Aux maux dont les Latins gémissent vient se joindre un nouveau désastre, qui plonge la ville entière dans le deuil et l’effroi. La reine, du haut de son palais, a vu l’ennemi s’avancer ; elle a vu Laurente investie, et les brandons volant sur 6es toits embrasés : mais, hélas ! ni les phalanges rutules, ni les bataillons de Turnus, ne paraissent pour la défendre. Infortunée ! elle croit que le héros a perdu la vie dans l’horreur du carnage ; et tout à coup, égarée par la douleur : « C’est moi, s’écrie t-elle, c’est moi qui suis la cause des calamités de l’empire ; le malheur public est mon crime ! » Dans la noire fureur qui trouble sa raison, elle maudit cent fois et le jour et les dieux, déchire d’une main forcenée ses vêtements de pourpre, et, nouant au plafond doré son écharpe en lambeaux, expire suspendue à ces liens honteux. Au bruit de sa fin tragique, les dames latines éclatent en longs sanglots : Lavinie la première, Lavinie, sa tendre fille, arrache ses beaux cheveux et meurtrit ses joues de roses ; autour d’elle, ses fidèles compagnes partagent ses douloureux transports : le palais retentit au loin de plaintes lamentables. Bientôt la Renommée publie dans l’immense cité cette accablante nouvelle. Tous les cœurs sont brisés : le vieux monarque déchire ses habits, et souille ses cheveux blancs d’une indigne poussière ; épouvanté du sort fatal de son épouse, il tremble encore pour ses murs chancelants. Combien il se reproche sa coupable faiblesse ! ah, que n’a-t-il accepté plus tôt l’alliance du magnanime Énée ! que ne l’a-t-il admis plus tôt à l’hymen de Lavinie !

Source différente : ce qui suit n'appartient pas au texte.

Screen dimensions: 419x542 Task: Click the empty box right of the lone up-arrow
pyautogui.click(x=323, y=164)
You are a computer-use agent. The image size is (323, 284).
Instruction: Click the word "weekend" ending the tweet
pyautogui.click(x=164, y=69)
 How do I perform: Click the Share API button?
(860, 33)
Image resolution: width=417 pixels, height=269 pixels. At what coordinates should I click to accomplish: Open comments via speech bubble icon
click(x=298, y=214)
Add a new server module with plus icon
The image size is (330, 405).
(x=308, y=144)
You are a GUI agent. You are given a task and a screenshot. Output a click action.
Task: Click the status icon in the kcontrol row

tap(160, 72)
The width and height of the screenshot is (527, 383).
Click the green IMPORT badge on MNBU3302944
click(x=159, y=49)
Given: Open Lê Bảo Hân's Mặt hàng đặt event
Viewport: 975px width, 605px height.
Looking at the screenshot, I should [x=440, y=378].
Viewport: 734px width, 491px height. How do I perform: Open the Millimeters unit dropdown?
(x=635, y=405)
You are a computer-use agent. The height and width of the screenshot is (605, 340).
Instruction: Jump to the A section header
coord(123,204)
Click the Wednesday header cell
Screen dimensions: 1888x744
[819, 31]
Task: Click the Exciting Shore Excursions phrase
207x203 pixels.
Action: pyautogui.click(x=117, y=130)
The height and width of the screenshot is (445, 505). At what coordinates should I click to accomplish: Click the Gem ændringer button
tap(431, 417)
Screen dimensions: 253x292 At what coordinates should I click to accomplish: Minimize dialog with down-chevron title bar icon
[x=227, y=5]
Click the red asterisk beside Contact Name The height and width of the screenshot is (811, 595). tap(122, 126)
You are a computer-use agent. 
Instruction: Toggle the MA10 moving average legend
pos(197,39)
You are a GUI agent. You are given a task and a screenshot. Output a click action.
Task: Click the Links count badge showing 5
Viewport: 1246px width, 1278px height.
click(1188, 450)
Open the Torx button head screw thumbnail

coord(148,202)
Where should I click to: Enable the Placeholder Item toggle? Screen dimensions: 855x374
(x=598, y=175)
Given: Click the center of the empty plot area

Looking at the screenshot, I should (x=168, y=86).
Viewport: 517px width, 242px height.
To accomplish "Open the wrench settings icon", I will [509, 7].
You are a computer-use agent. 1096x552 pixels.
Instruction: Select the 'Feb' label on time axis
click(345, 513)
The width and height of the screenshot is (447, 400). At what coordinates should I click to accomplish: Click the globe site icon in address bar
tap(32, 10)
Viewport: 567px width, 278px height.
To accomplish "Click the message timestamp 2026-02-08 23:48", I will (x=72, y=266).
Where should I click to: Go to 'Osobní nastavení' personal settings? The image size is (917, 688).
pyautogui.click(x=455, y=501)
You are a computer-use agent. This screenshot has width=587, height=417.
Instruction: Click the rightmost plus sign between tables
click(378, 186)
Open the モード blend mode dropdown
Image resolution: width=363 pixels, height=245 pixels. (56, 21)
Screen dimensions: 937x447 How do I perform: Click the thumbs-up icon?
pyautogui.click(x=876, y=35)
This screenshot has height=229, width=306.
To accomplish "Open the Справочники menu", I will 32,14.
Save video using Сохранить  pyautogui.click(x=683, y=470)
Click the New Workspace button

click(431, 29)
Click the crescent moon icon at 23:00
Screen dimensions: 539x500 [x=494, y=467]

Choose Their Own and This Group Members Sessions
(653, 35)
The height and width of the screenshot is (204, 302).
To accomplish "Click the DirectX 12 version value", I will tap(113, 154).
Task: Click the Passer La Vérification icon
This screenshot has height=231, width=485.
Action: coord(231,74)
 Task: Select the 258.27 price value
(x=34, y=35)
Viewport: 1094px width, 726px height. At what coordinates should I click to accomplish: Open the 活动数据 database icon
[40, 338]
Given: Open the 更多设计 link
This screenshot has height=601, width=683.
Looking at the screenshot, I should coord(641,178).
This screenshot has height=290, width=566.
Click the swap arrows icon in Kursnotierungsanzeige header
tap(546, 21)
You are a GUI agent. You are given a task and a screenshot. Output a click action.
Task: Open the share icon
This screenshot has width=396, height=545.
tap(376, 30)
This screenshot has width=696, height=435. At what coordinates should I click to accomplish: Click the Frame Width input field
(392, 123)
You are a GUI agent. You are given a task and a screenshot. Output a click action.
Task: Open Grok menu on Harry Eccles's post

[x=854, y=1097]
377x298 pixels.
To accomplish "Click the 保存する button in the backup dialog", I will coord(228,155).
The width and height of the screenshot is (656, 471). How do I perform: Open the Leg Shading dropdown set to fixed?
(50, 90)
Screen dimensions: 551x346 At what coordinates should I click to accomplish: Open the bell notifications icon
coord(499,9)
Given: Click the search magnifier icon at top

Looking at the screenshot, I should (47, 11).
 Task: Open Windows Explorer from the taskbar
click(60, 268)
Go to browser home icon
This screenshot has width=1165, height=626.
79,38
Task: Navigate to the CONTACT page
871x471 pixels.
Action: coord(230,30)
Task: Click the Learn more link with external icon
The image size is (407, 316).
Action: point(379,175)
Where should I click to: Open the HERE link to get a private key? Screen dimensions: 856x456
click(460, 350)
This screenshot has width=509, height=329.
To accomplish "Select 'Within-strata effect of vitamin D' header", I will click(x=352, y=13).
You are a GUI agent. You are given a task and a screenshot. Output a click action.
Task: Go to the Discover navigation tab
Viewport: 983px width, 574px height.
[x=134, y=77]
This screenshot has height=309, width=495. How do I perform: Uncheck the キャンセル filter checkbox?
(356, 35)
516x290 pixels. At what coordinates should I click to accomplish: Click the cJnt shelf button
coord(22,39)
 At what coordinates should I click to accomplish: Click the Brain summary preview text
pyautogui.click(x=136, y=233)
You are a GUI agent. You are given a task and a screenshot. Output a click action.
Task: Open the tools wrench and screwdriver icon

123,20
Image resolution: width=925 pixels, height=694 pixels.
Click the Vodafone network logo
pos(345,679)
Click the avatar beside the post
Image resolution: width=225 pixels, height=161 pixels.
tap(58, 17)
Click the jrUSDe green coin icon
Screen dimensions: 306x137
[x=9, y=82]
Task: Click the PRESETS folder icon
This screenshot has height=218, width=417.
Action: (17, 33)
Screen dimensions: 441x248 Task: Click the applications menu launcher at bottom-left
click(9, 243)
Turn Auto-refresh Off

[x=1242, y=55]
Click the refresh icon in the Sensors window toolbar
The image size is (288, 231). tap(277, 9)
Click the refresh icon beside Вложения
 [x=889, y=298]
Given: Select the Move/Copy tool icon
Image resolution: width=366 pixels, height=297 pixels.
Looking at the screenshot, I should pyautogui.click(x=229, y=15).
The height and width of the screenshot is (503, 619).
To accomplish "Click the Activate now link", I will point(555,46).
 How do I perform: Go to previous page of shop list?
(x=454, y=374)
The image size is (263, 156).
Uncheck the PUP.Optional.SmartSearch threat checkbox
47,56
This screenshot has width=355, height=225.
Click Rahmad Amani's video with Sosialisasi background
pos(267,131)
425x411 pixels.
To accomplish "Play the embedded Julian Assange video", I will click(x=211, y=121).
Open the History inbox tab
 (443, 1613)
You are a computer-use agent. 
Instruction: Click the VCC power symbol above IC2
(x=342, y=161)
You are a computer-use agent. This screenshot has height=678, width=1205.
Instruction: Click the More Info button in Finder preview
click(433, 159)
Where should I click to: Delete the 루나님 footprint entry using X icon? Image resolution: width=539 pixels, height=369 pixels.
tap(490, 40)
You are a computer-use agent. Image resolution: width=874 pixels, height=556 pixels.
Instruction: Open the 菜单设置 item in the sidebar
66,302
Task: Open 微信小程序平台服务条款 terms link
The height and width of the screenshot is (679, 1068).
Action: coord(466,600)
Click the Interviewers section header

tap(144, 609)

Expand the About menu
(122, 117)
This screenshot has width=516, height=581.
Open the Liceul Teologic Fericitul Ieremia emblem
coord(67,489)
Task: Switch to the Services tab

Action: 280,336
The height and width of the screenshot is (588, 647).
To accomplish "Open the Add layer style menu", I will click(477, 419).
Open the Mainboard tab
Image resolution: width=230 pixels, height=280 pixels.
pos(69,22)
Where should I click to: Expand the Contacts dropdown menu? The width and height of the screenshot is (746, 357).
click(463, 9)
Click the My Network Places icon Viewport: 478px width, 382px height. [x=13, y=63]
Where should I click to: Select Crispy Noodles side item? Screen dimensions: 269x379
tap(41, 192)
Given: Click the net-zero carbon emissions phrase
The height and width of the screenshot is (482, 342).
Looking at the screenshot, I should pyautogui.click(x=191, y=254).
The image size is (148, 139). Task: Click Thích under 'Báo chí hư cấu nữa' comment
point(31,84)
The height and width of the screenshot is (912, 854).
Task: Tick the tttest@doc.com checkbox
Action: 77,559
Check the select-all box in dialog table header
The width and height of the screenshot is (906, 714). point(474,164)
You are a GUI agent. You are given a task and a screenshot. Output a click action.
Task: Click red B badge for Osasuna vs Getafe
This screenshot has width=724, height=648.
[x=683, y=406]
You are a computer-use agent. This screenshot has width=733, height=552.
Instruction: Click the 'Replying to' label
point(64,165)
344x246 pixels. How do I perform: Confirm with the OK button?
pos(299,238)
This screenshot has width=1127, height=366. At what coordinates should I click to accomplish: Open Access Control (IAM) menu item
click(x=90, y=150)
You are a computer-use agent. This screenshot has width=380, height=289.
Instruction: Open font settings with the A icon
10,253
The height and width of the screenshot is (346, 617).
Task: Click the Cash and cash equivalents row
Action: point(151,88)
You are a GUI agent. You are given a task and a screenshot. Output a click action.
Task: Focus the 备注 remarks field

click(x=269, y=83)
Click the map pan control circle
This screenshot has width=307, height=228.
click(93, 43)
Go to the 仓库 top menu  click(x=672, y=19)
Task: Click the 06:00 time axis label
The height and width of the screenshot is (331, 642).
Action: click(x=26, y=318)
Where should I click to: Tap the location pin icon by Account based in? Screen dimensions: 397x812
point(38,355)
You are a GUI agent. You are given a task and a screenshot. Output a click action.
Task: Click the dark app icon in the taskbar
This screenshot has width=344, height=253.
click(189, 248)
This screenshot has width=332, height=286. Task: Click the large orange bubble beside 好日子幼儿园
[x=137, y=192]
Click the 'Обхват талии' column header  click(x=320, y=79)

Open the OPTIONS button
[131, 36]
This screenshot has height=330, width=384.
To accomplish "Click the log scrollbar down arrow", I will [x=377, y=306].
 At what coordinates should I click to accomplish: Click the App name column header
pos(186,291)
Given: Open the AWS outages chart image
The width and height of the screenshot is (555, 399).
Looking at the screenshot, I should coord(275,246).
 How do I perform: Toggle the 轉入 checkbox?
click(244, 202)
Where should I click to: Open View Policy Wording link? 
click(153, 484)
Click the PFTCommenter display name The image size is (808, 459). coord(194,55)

Cependant Turnus, égarant son courage aux extrémités de la plaine, poursuivait les débris épars de quelques légions : mais son essor est moins rapide, et sa fougue ralentie presse plus mollement le vol de ses coursiers. Tout à coup les vents ont apporté jusqu’à lui les cris tumultueux d’une aveugle terreur : il écoute ; et son oreille attentive frémit au bruit confus, au lugubre murmure de la ville en alarmes. « Dieux ! qu’entends-je ? Pourquoi ce trouble affreux dans la triste Laurente ? Quelles horribles clameurs s’en élèvent de toutes parts ? » Il dit ; et pâle, ramenant à lui les guides, il suspend sa course lointaine.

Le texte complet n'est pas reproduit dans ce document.